Tax Amnesty dalam kaitannya dengan Automatic Exchange System of Information adalah upaya memberikan kesempatan kepada wajib pajak untuk secara sukarela membayar pajak sebelum pemerintah melakukan law enforcement dengan memanfaatkan data dari Automatic Exchange System of Information.
3. Peluang dan tantangan Tax Amnesty bagi pemerintah Indonesia
Tax Amnesty dapat menjadi peluang untuk meningkatkan penerimaan pajak yang berasal dari harta yang dimiliki oleh Wajib Pajak yang belum dilaporkan. Sigit Priadi Primadito (mantan Direktur Jenderal Pajak) menyebutkan potensi penerimaan pajak dari program tax amnesty sebesar Rp 60 triliun. Tax Amnesty juga berpeluang meningkatkan sumber pendanaan untuk pelaksanaan program-program pemerintah, seperti pembangunan infrastruktur.
Tantangan dari tax amnesty bagi pemerintah Indonesia adalah meyakinkan kepada wajib pajak untuk secara sukarela melaporkan penghasilannya dan membayar pajak melalui program akan lebih menguntungkan dibandingkan dengan law enforcement di masa yang akan datang. Keyakinan wajib pajak dalam mengikuti program ini dapat terwujud apabila terdapat insentif pajak yang memadai, kejelasan prosedur serta kemudahan di dalam pengadministrasian pelaksanaan pelaporan harta dan pembayaran pajak.
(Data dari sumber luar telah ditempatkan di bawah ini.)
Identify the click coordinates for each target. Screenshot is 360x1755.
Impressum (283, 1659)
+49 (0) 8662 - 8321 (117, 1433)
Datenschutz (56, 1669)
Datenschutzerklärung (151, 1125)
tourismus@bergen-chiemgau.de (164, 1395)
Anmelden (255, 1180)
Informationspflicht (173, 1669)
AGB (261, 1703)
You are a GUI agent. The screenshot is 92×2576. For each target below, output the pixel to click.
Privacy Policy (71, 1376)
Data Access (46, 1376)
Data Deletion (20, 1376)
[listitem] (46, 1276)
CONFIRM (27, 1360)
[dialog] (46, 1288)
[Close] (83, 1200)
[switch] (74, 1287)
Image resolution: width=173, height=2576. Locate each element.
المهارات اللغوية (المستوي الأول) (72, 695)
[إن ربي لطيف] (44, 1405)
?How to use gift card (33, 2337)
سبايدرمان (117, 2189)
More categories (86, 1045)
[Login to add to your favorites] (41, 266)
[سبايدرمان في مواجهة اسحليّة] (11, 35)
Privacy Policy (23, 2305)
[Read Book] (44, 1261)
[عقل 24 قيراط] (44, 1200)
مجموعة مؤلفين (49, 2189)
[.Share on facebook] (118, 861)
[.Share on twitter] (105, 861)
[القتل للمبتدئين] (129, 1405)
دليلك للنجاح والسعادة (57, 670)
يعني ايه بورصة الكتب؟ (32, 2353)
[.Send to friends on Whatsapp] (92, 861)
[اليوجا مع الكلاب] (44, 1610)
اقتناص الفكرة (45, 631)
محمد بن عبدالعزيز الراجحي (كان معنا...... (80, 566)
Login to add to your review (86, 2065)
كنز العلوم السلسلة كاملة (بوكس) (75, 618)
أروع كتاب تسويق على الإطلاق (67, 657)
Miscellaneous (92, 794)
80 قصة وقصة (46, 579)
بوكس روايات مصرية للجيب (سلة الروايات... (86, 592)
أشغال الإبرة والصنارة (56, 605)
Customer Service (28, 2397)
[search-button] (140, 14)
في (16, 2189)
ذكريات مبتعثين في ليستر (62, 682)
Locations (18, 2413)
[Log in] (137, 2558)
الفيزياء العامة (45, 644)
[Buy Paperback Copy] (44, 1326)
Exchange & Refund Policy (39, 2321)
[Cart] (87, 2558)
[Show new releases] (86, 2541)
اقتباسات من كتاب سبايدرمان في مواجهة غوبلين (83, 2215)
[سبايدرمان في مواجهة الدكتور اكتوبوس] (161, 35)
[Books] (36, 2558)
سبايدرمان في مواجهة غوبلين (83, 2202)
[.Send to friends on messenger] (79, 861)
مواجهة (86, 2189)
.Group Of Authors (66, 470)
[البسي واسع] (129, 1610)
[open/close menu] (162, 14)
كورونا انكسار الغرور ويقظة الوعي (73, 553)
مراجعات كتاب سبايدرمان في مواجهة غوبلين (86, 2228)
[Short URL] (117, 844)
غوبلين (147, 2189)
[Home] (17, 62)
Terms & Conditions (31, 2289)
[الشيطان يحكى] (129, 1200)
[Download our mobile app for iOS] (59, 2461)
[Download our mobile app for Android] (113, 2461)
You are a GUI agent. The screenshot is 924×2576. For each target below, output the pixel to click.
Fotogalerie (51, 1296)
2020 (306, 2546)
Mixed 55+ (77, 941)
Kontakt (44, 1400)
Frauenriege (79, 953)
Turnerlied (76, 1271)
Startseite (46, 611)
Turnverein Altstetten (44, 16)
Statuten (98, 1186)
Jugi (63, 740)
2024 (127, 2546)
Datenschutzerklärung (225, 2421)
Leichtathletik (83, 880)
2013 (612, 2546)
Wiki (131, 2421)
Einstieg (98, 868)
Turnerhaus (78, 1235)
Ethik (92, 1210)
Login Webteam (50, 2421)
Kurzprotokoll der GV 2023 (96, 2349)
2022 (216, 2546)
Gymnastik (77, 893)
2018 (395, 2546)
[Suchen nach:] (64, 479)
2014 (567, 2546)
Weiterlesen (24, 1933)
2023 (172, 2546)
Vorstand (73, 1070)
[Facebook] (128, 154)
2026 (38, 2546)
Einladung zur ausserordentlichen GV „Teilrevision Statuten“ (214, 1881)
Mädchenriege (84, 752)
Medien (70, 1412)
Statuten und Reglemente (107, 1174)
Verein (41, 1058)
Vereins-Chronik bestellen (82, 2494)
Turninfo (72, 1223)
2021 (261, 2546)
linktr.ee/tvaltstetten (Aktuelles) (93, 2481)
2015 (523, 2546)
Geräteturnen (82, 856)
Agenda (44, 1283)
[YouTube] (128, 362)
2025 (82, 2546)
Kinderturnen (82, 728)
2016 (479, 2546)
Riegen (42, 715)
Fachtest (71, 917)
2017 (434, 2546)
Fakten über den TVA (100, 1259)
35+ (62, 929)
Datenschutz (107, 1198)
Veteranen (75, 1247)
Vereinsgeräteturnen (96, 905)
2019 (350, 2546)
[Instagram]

Di dalam program RUU Pengampunan Nasional, pemerintah telah dengan jelas menjelaskan insentif pajak berupa uang tebusan dengan tarif yang rendah (3%, 5%, dan 8%). Pemerintah juga telah memberikan kepastian bahwa tidak ada pemeriksaan pajak di masa yang akan datang. Namun sebagai catatan, pemerintah baru memasukkan RUU Pengampunan Nasional ini dalam prolegnas (Program Legislasi Nasional 2015. Diskusi yang berkepanjangan (wacana tax amnesty sudah didiskusikan lebih dari 1 tahun) akan menciptakan ketidakpastian sehingga akan menurunkan kepatuhan wajib pajak.
4. Kesimpulan, kirtik dan saran
Program Tax Amnesty merupakan upaya extra ordinary untuk meningkatkan penerimaan pajak dan meningkatkan kepatuhan wajib pajak. Oleh karenanya, pemerintah harus dapat meningkatkan kemampuan mengawasi dan memungut pajak atas penghasilan wajib pajak sehingga program tax amnesty yang akan dilakukan oleh pemerintah bukan menjadi program rutin yang akan dilakukan pemerintah di masa yang akan datang.
Program tax amnesty yang tercantum dalam RUU Pengampunan Nasional jangan diperluas dengan amnesty di bidang hukum pidana lainnya. Pasal 10 RUU Pengampunan Nasional menyebutkan bahwa wajib pajak juga akan mendapatkan perolehan pengampunan tindak pidana terkait perolehan kekayaan, kecuali tindak pidana teroris, narkoba dan perdagangan manusia. Pengampunan terhadap perolehan kekayaan tersebut berarti dapat meliputi tindak pidana korupsi, ilegal logging, money laundry, dan lainnya.
Perlu dipahami bahwa esensi pajak adalah iuran kepada negara yang dapat dipaksakan berdasarkan undang-undang. Tindakan wajib pajak yang tidak patuh dapat diampuni apabila wajib pajak tersebut secara sukarela melaporkan harta dan membayar pajak (uang tebusan) berdasarkan ketentuan undang-undang yang diusulkan pemerintah. Namun demikian, pengampunan terhadap tindak pidana lain, seperti korupsi dan illegal logging tidak seharusnya diselesaikan hanya dengan membayar uang tebusan mengingat pelanggaran yang dilakukan telah merugikan kepentingan masyarakat secara luas. Dampak negatif dari tindakan pidana tidak dapat hanya dihitung dengan rupiah, seperti kerugian lingkungan akibat illegal loging serta ketidakadilan akibat korupsi. Oleh karenanya, pengampunan dengan membayar uang tebusan sebagaimana diusulkan di Pasal 10 RUU Pengampunan Nasional seharusnya dibatalkan.